[Collected data]
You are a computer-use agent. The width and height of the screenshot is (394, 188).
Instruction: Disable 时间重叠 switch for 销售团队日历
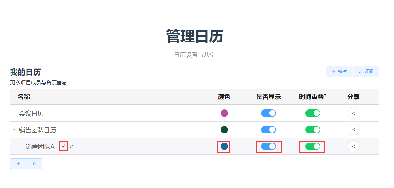(x=313, y=130)
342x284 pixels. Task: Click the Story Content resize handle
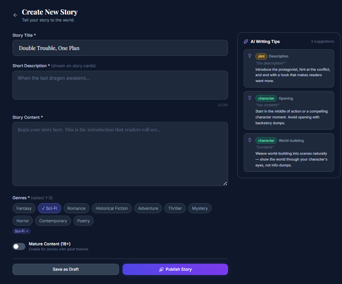click(x=225, y=183)
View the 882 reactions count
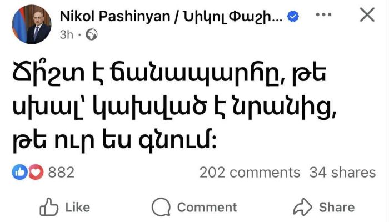The image size is (389, 222). 61,173
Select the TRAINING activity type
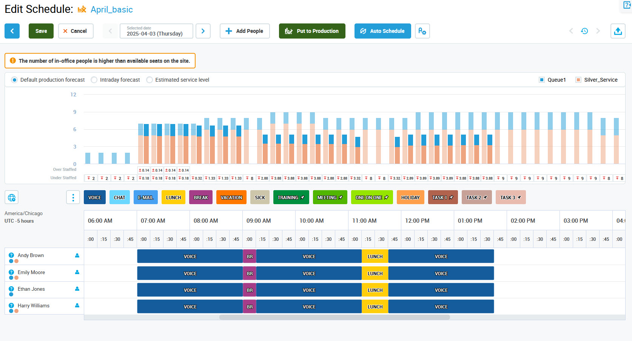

| ABOUT THIS EXERCISE |
Repeat every line above precisely; pictures do not belong in the copy.

| ANSWER SECTION |
You are a computer-use agent. The width and height of the screenshot is (394, 188).
Instruction: Disable 时间重叠 switch for 销售团队日历
(x=313, y=130)
342x284 pixels. Task: Click the Story Content resize handle
click(x=225, y=183)
View the 882 reactions count
The image size is (389, 222). 61,173
Select the TRAINING activity type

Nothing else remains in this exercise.